A free Windows 10 VM can be downloaded directly from Microsoft here. This VM is free but will expire 90 days after install.

Navigate to the download site and select the Windows 10 Virtual Machine and your hypervisor then download the VM .zip file.

Unzip the downloaded file and use the Import button in VirtualBox to import the unzipped .ovf file.

Keep the default appliance settings and click Import to import the VM.

Once the VM has been imported the display setting may need to be updated depending on your host. Navigate to the VM Settings menu and click the Display tab. If an Invalid settings detected message is displayed, click the message and follow the recommendations.

You must also install the VirtualBox Guest Additions to your VM if you want the VM display to auto-scale and operate at a nice resolution. To do this navigate to the Storage tab in the Settings and click the Add Optical Drive icon (it looks like a CD with a plus sign).

Then click the Leave Empty button. Now click OK to close the settings, and double click the VM to power it on.

Start the VM by doublecOnce the VM has booted log into Windows with the password: Passw0rd!

Once logged into windows select Devices -> Insert Guest Additions CD image. This will pop up a dialogue box in the VM, select Run VBoxWindowsAdditions.exe. Follow the prompts and install the Additions. The VM will need to be rebooted once the install is complete. Multiple reboots may be required.

Disable Windows Defender

Since we are running malware on this VM we don't want Windows Defender interfering.
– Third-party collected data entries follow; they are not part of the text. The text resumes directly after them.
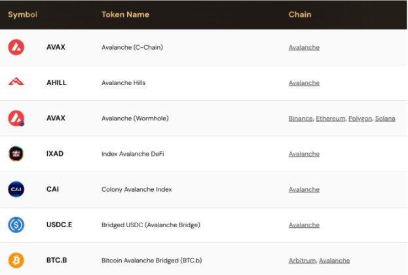The height and width of the screenshot is (275, 408).
Task: Open Avalanche chain link for AVAX C-Chain
Action: point(304,47)
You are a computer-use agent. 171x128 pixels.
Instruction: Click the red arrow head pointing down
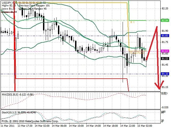(x=159, y=85)
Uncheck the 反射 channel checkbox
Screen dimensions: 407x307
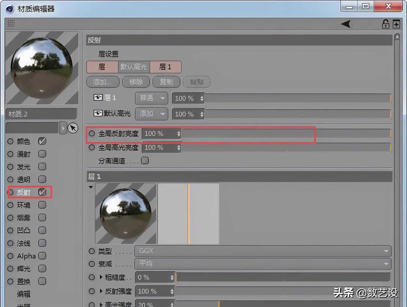(x=43, y=192)
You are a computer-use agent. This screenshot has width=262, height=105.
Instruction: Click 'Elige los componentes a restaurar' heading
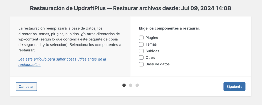[169, 28]
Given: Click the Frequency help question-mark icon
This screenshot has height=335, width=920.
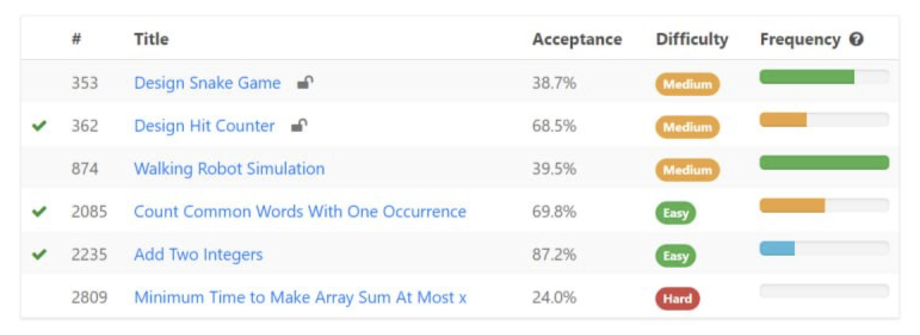Looking at the screenshot, I should pos(857,40).
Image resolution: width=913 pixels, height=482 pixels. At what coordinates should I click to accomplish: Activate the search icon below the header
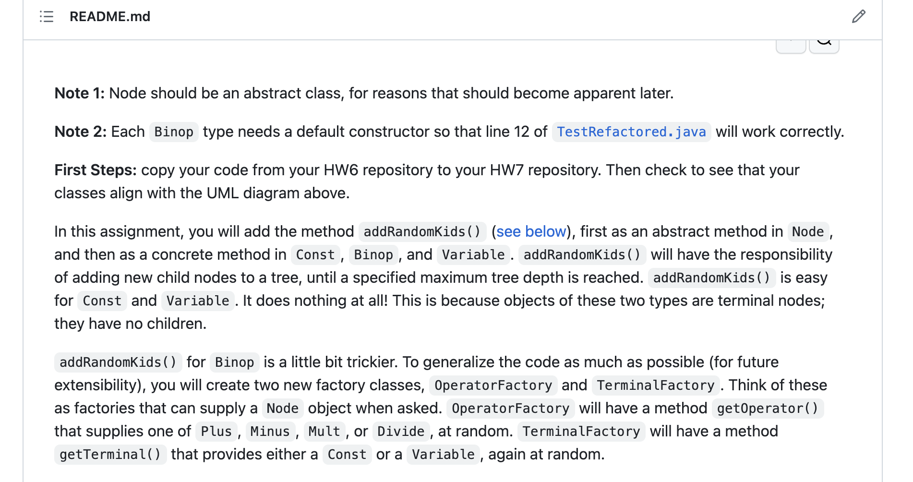[x=824, y=42]
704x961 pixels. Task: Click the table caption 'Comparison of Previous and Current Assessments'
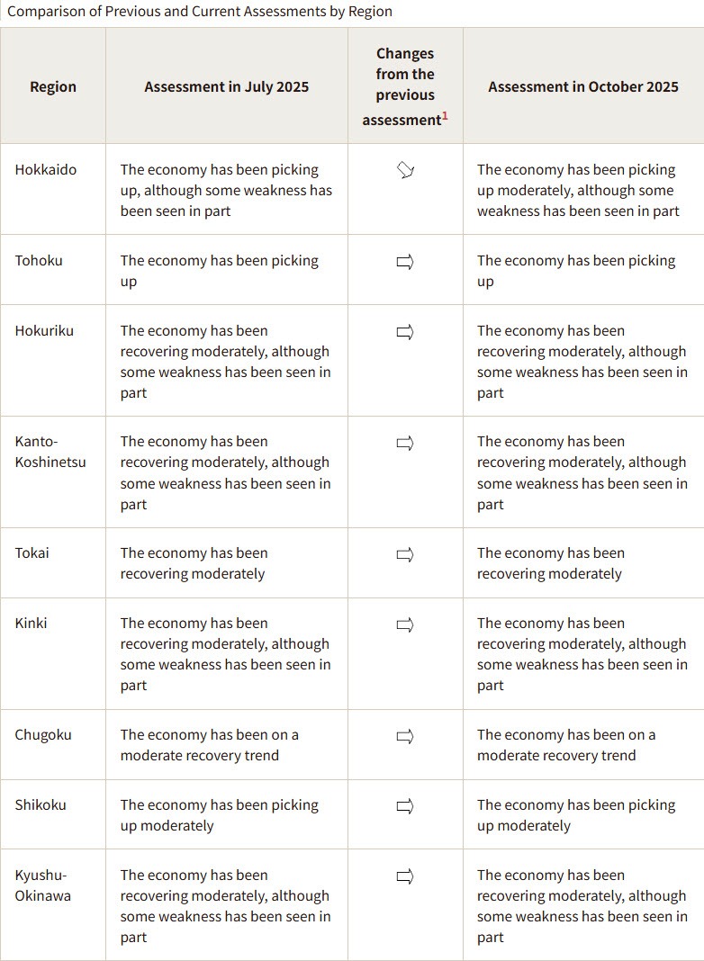[200, 12]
We can use GPO to disable windows defender.

Click Start menu and type Group Policy to open the Group Policy editor.

In the Group Policy editor select Local Computer Policy -> Administrative Templates -> Windows Components

Select Windows Defender and in the right panel and double click the setting “Turn off Windows Defender”

To disable Windows Defender the setting “Turn off Windows Defender” should be set to Enable

Disable Defender Notifications

Once we have disabled Windows Defender Windows will send us annoying popups notifying us that Defender is disabled. We can also stop these via GPO. 
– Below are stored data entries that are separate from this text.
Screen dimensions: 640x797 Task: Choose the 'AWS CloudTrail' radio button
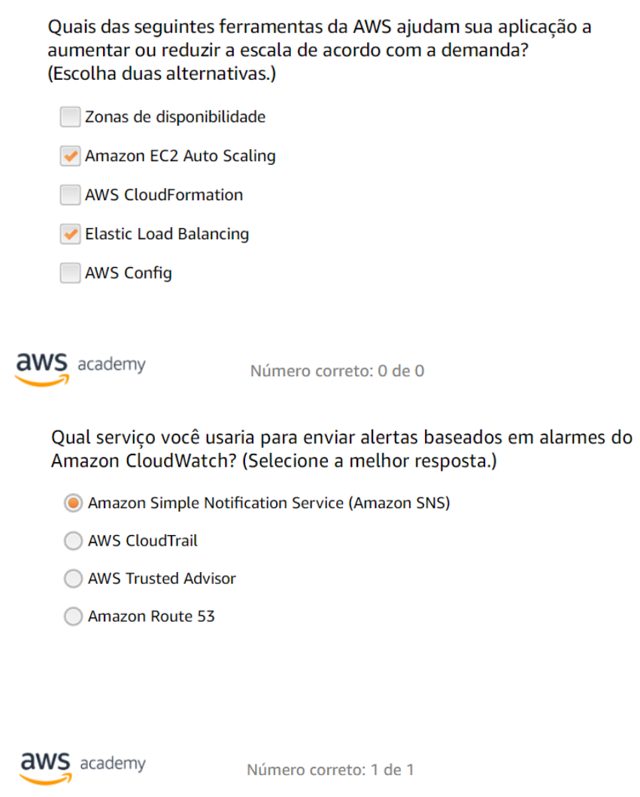pos(73,541)
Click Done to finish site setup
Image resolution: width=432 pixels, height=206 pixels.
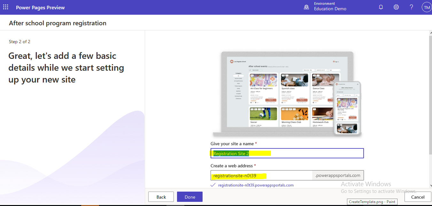[x=189, y=196]
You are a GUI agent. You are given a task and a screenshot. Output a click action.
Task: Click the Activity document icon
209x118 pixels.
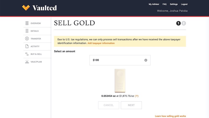click(27, 46)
Click Start menu and type Group Policy to open the Group Policy editor.

In the left pane of Local Group Policy Editor, navigate to Computer Configuration _> Administrative Templates -> Windows Components -> Windows Security -> Notifications

To disable the alerts "Hide all notifications" should be set to Enable.

FLARE VM Install

Open the Edge web browser (pinned to the task bar) and open the following link:

https://raw.githubusercontent.com/mandiant/flare-vm/master/install.ps1

Right-click on the text choose Select all and right-click again and choose copy to copy all of the text.
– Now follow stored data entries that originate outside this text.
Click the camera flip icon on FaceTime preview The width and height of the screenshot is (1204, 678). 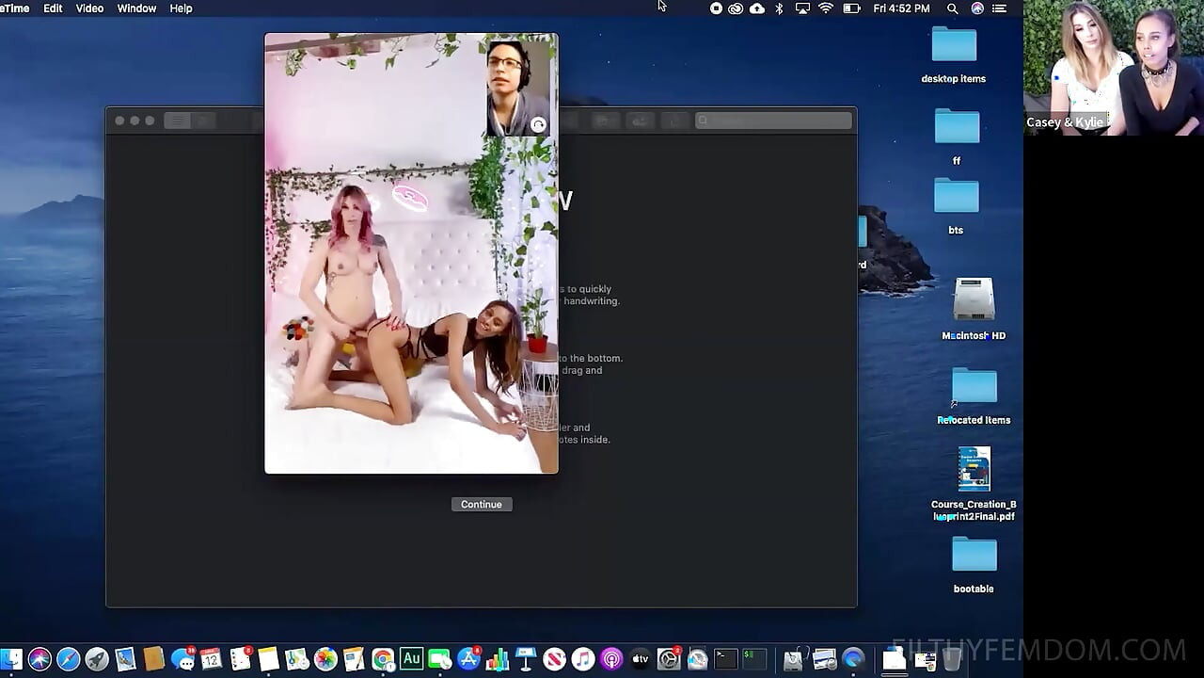[x=536, y=123]
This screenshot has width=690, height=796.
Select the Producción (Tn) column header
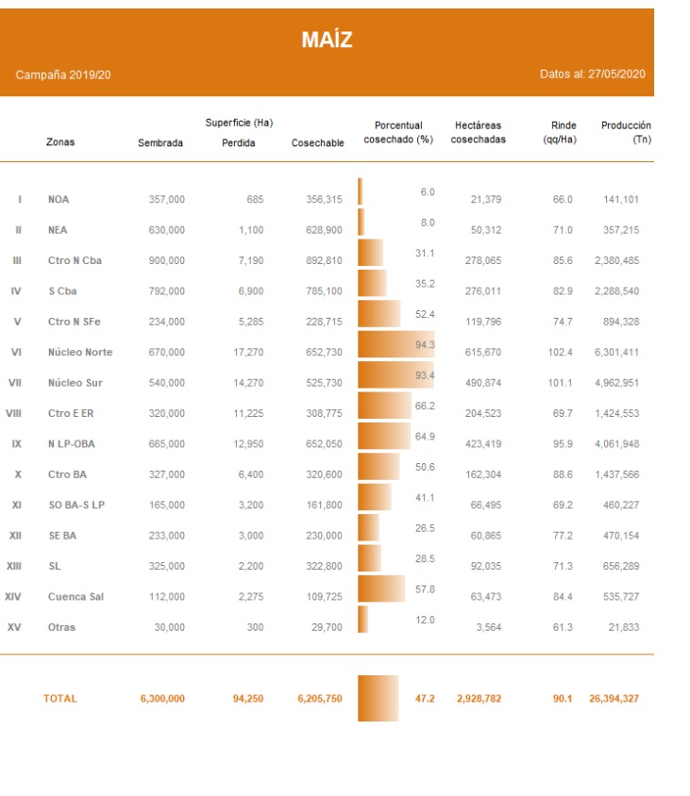(x=626, y=133)
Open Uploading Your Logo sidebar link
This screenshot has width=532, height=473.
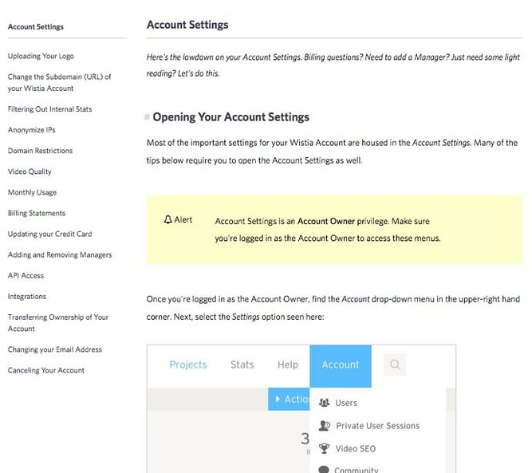coord(40,57)
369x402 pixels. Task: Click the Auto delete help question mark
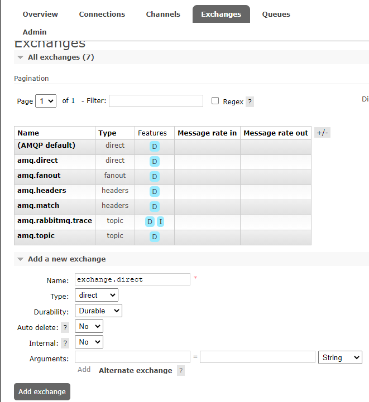click(x=65, y=328)
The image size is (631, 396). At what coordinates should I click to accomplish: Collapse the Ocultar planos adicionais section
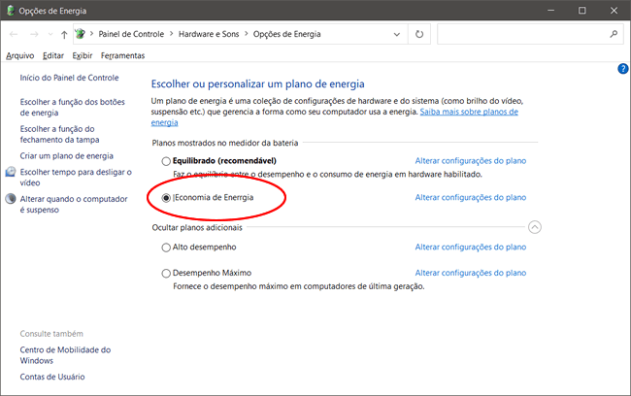[535, 227]
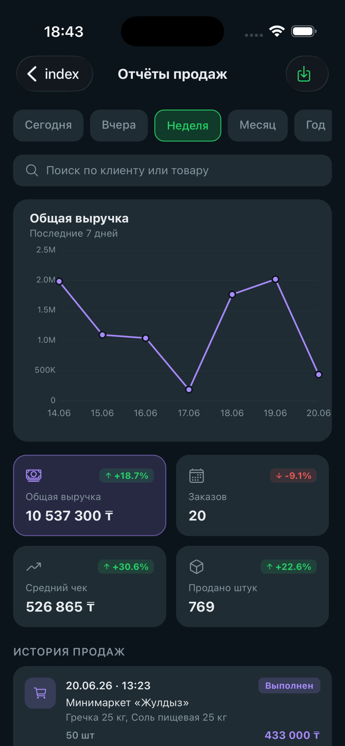Tap the back chevron next to index
The height and width of the screenshot is (746, 345).
point(32,74)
Open Notepad by clicking the Start menu and typing notepad.

Paste the copied text into notepad and select File-> Save As…

Change Save as type setting to All files and save the file as install.ps1

Open PowerShell as an Administrator by clicking on the Start menu and typing PowerShell then right-click on the PowerShell application and choose Run as Administrator.

Once the PowerShell command is open change into the Desktop directory:
cd C:\Users\IEUser\Desktop\

Unblock the install file by running:

Unblock-File .\install.ps1

Enable script execution by running:

Set-ExecutionPolicy Unrestricted

Finally, execute the installer script as follow:

.\install.ps1

The script will then ask for the VM password which is: Passw0rd!

During the install the VM will reboot multiple times. 

Safe VM Use

Once the FARE-VM install has completed disable network adapter for the VM by choosing Settings -> Network Adapter and either disable on VirtualBox, or uncheck Connect Network Adapter on VMWare. It is important that you remove network connectivity from the VM before you begin any malware analysis.

Take a snapshot of the VM. This snapshot will now be your baseline which you can rest after each malware analysis session to clean the VM.

❓Questions / Help

If you get stuck, or you have any questions feel free to hop on our Discord and ask: https://discord.gg/6h5Bh5AMDU

Comments

Wil Taylor

Was able to get this working in qemu on linux too. You can use quickemu to build a windows vm pretty easily then install the flare-vm script inside it. Then just copy the launch script and add -net none to the end to disable the network card.